◆ **Supplied passage**
--------
[Arm-netbook] CC3000 Wi-Fi for MCU

Gordan Bobic gordan at bobich.net
Wed Jan 25 10:09:35 GMT 2012


lkcl luke wrote:
> On Wed, Jan 25, 2012 at 9:29 AM, Gordan Bobic <gordan at bobich.net> wrote:
> 
>> By that argument, take a ralink chip, put the firmware into flash and
>> burn out the fuse that enables writing to it, then modify the driver to
>> read the firmware from there.
> 
>  ok, so the ralink wifi is connected to... what?  the CPU?
> 
>  and the NAND flash is connected to... also the CPU?
> 
>  and thus the CPU must now load that firmware from the read-only NAND
> flash, and no other location, and upload it to the wifi?
> 
>  question: how do you prevent a general-purpose CPU from *not* running
> applications that will load that firmware from elsewhere?
> 
>  [ ... without of course running a DRM-locked OS.... ]
> 
>  answer: you don't, do you?
> 
>  and that's the problem.

Why is it a problem in the first place?
--------
◆ **Given data**
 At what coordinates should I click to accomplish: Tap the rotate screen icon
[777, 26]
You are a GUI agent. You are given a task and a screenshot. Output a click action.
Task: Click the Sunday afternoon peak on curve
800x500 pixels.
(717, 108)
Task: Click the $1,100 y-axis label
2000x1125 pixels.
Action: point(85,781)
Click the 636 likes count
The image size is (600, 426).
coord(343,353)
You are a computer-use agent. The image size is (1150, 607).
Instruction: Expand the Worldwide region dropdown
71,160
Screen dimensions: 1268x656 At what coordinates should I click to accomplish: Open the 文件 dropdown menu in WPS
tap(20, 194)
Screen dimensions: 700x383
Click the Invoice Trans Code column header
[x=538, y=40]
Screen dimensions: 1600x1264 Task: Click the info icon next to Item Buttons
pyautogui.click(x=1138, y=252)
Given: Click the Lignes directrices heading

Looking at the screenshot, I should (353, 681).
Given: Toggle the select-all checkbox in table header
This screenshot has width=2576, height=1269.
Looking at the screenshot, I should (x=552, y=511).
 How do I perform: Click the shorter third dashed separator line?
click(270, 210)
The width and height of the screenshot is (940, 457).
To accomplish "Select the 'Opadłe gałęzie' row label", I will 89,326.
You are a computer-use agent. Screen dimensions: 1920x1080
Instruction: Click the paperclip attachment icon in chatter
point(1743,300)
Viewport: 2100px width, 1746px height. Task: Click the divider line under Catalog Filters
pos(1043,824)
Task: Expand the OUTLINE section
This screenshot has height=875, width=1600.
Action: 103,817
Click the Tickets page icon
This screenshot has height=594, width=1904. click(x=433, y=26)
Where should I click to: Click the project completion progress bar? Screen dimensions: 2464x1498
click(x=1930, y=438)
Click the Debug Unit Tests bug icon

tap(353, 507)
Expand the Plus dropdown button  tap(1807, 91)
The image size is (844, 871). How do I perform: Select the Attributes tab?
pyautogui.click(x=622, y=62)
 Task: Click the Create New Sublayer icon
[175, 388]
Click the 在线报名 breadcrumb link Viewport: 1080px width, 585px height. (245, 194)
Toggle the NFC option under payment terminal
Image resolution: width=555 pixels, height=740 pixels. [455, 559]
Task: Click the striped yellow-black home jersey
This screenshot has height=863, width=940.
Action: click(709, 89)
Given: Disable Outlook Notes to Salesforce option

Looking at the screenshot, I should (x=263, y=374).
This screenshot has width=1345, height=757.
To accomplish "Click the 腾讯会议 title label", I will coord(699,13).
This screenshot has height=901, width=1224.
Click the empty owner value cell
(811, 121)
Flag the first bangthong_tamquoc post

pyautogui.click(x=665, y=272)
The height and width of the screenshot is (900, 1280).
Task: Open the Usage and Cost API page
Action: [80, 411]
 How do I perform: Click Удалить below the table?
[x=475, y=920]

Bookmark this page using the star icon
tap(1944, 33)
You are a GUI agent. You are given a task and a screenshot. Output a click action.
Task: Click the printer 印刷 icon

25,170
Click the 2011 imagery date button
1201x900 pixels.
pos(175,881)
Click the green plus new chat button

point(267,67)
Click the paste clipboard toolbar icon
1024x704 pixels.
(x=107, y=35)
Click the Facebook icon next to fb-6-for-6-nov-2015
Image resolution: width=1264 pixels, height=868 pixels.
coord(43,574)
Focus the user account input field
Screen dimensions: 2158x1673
--------
◆ **Brief**
Reproduce the stretch of the CC3000 Wi-Fi post from "Gordan Bobic gordan" through "firmware from there.", swapping "firmware" for "microcode".

◆ **Solution to this exercise**
Gordan Bobic gordan at bobich.net
Wed Jan 25 10:09:35 GMT 2012


lkcl luke wrote:
> On Wed, Jan 25, 2012 at 9:29 AM, Gordan Bobic <gordan at bobich.net> wrote:
> 
>> By that argument, take a ralink chip, put the microcode into flash and
>> burn out the fuse that enables writing to it, then modify the driver to
>> read the microcode from there.